GDPR — Compliance Mapping
EnforceCore v1.0.15 · Last updated Feb 2026
Info
Info: This document maps EnforceCore capabilities to relevant GDPR articles. It is not legal advice and does not constitute a compliance certification. Organizations must perform their own data protection impact assessments (DPIAs) with qualified legal counsel.
Scope
The General Data Protection Regulation (GDPR) applies to any organization processing personal data of EU/EEA residents. When AI agents process personal data — names, emails, phone numbers, health records — GDPR imposes strict requirements on data minimization, transparency, and accountability.
EnforceCore helps address these requirements at the runtime enforcement layer — the point where agent actions are intercepted before execution.
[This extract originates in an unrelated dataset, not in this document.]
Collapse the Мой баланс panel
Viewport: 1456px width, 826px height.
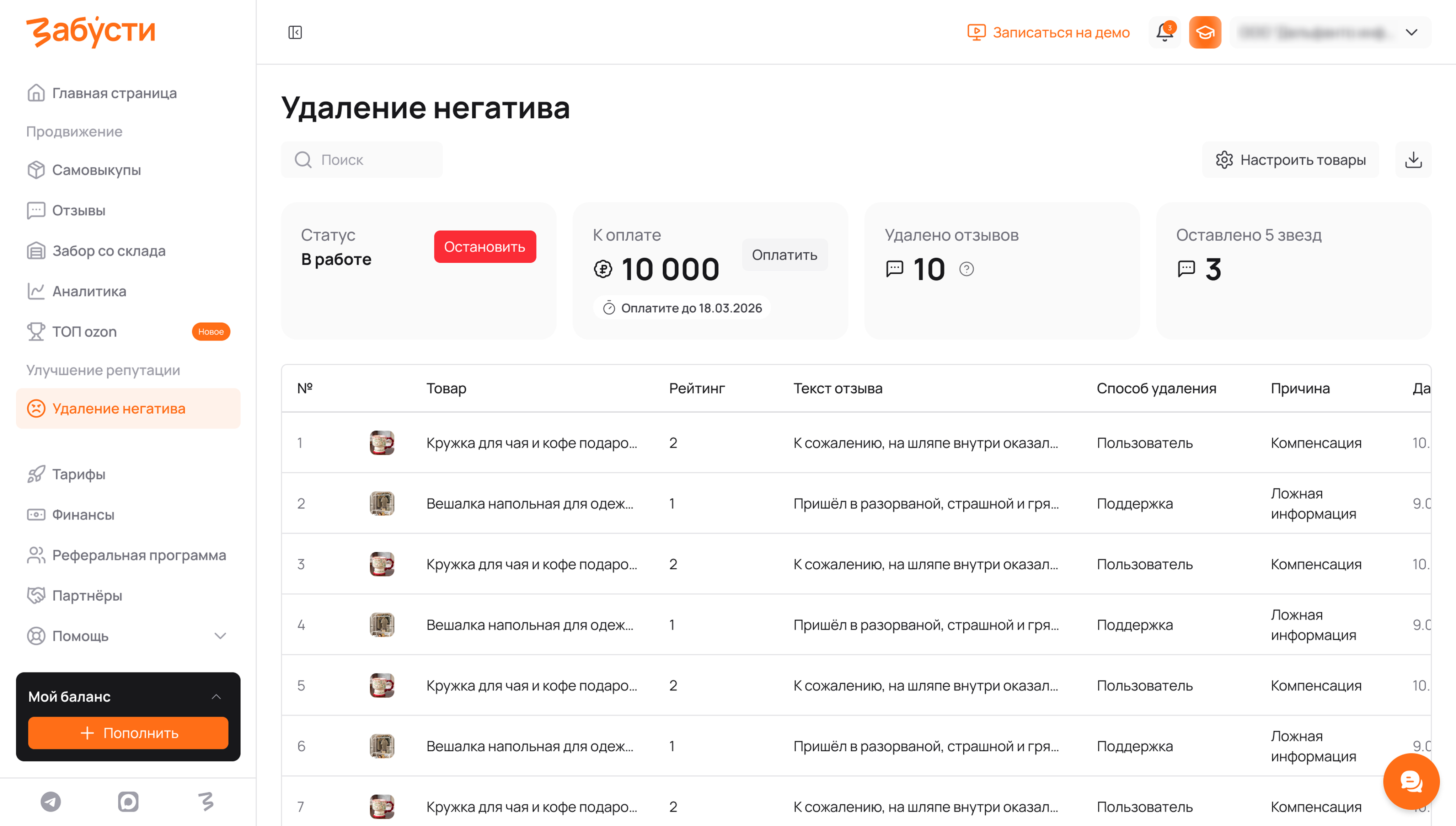(x=216, y=697)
Article-by-Article Mapping
Article 5 — Principles Relating to Processing
| Principle | GDPR Requirement | EnforceCore Capability |
|---|---|---|
| Lawfulness, fairness, transparency | Processing must be lawful and transparent | Merkle-chained audit trail provides full transparency of all agent actions |
| Purpose limitation | Data collected for specified purposes only | Policy engine restricts tool access to explicitly allowed operations |
| Data minimization | Only necessary data should be processed | PII redaction removes unnecessary personal data from agent outputs |
| Accuracy | Personal data must be accurate | Deterministic policy evaluation — no model-dependent decisions on data handling |
| Storage limitation | Data kept only as long as necessary | Audit logs are append-only; retention policies can be configured |
| Integrity and confidentiality | Appropriate security measures | Fail-closed enforcement, tool gating, network controls |
Article 25 — Data Protection by Design and by Default
| Requirement | EnforceCore Capability |
|---|---|
| Implement appropriate technical measures | PII redaction is enabled by default when configured in YAML policy |
| Data protection integrated into processing | EnforceCore sits at the runtime boundary — personal data is intercepted before it leaves the agent |
| Only necessary personal data processed | pii_redaction.categories specifies exactly which PII types to detect and redact |
| Default settings protect personal data | on_violation: block is the recommended default — violations are blocked, not logged |
Article 30 — Records of Processing Activities
| Requirement | EnforceCore Capability |
|---|---|
| Maintain records of processing activities | Merkle-chained audit trail records every agent action with timestamps |
| Include purposes, categories of data, recipients | Audit log entries include: tool name, arguments, policy evaluation result, redaction actions |
| Records available to supervisory authority on request | enforcecore verify CLI command validates audit trail integrity; logs can be exported |
Article 32 — Security of Processing
| Requirement | EnforceCore Capability |
|---|---|
| Appropriate technical and organizational measures | Runtime enforcement layer with fail-closed design |
| Pseudonymization and encryption | PII is replaced with placeholders ([REDACTED-EMAIL], [REDACTED-SSN]) before leaving the agent boundary |
| Ensure ongoing confidentiality, integrity, availability | SHA-256 Merkle chain ensures audit trail integrity; policy engine ensures consistent enforcement |
| Regular testing and evaluation | enforcecore dry-run allows testing policies without executing actions; 1,500+ automated tests |
Article 35 — Data Protection Impact Assessment (DPIA)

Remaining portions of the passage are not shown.